• Trecho

↓

Uma nova era no combate à fibrose pulmonar

Publicado pela fonte em 28/08/2026, 16:24

A fibrose pulmonar entrou em uma nova fase terapêutica após mais de uma década sem novidades. A Anvisa aprovou o nerandomilaste para pacientes com fibrose pulmonar idiopática e fibrose pulmonar progressiva, e estudos de fase 3 apontaram redução da perda de função pulmonar e do risco de mortalidade, com melhor tolerabilidade em comparação com outros antifibróticos. Outro candidato, o rentosertibe, apresentou melhora da função pulmonar em estudo de fase 2 e avançou para a fase 3. Seu desenvolvimento contou com inteligência artificial generativa, usada para identificar a enzima TNIK como alvo e desenhar uma molécula para inibir sua atividade.

↑

• Linhas fornecidas
↓

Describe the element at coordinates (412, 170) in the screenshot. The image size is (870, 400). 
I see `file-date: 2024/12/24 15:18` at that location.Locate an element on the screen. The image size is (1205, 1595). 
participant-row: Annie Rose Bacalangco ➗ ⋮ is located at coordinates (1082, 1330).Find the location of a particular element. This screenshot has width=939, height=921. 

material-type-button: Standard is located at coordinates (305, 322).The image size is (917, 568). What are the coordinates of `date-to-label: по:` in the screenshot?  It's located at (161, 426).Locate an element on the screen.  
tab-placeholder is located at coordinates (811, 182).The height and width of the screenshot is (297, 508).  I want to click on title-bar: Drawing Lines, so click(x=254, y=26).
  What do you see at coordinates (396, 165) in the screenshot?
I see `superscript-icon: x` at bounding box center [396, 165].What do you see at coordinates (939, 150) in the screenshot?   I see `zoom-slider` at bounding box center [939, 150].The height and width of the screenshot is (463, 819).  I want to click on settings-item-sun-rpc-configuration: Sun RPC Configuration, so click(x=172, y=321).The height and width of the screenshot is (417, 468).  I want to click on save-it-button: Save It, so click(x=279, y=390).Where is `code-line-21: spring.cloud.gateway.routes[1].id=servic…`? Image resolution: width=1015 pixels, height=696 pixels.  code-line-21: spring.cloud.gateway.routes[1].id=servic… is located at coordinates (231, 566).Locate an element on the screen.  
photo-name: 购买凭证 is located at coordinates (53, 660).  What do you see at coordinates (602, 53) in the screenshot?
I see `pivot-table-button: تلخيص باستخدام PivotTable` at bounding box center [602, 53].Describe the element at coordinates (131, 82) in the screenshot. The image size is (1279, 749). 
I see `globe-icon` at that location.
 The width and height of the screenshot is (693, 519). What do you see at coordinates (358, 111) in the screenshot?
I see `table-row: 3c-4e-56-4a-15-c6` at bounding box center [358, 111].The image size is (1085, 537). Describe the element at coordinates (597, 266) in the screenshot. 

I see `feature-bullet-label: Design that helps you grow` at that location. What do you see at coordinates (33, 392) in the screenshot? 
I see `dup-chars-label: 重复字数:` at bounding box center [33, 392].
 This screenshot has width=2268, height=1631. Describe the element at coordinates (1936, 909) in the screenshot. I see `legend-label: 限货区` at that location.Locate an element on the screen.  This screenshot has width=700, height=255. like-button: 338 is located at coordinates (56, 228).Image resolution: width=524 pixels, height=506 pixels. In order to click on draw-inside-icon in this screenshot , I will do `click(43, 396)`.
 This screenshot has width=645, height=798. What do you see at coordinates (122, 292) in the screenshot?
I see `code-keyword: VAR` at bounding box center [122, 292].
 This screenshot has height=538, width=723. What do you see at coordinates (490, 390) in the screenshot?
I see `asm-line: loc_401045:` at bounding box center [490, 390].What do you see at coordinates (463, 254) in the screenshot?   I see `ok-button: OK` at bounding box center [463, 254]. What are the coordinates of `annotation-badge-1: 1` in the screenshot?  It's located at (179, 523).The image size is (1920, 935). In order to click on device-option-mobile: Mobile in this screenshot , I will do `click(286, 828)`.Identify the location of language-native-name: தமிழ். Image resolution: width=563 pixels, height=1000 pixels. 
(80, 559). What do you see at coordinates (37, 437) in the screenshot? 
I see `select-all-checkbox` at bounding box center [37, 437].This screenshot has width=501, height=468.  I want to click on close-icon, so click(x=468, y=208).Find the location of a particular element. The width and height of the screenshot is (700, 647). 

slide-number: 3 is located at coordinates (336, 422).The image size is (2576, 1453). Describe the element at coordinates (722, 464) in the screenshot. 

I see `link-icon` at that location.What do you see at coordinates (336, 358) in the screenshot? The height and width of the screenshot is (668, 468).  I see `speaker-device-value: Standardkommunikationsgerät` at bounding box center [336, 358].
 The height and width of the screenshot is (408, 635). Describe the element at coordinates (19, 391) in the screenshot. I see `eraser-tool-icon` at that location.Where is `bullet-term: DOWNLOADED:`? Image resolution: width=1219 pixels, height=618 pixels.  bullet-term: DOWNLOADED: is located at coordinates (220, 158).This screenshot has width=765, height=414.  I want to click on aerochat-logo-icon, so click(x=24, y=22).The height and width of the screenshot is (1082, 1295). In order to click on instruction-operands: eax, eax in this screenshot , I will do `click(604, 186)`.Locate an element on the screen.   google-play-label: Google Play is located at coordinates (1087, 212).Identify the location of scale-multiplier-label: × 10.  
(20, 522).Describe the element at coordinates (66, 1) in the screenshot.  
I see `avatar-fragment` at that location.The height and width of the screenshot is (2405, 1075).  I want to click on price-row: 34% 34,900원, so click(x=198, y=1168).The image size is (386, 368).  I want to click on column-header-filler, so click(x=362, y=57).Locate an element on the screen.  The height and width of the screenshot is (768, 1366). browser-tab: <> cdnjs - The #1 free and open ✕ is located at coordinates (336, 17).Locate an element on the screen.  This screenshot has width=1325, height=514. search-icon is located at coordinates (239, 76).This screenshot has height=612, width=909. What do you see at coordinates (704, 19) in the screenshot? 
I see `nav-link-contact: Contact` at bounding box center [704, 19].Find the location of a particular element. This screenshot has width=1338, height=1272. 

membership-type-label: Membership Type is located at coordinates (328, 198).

↑

• Instruções de trabalho
1. De acordo com o trecho sobre a fibrose pulmonar, qual enzima foi identificada como alvo no desenvolvimento do rentosertibe?
2. Redija a continuação do trecho sobre a fibrose pulmonar, começando logo após a última frase apresentada.

• Respostas fornecidas
1. A enzima TNIK.

2.
A doença reúne mais de cem tipos de enfermidades pulmonares intersticiais e pode causar tosse seca, falta de ar progressiva e cansaço. A forma idiopática pode ter expectativa de vida de 3 a 5 anos após o diagnóstico quando não tratada, mas os antifibróticos aumentaram a sobrevida desde 2014. O diagnóstico costuma ser demorado devido aos sintomas inespecíficos, e pacientes ainda enfrentam acesso restrito aos medicamentos, que não são incorporados ao SUS, além da escassez de centros de referência e de atendimento multidisciplinar.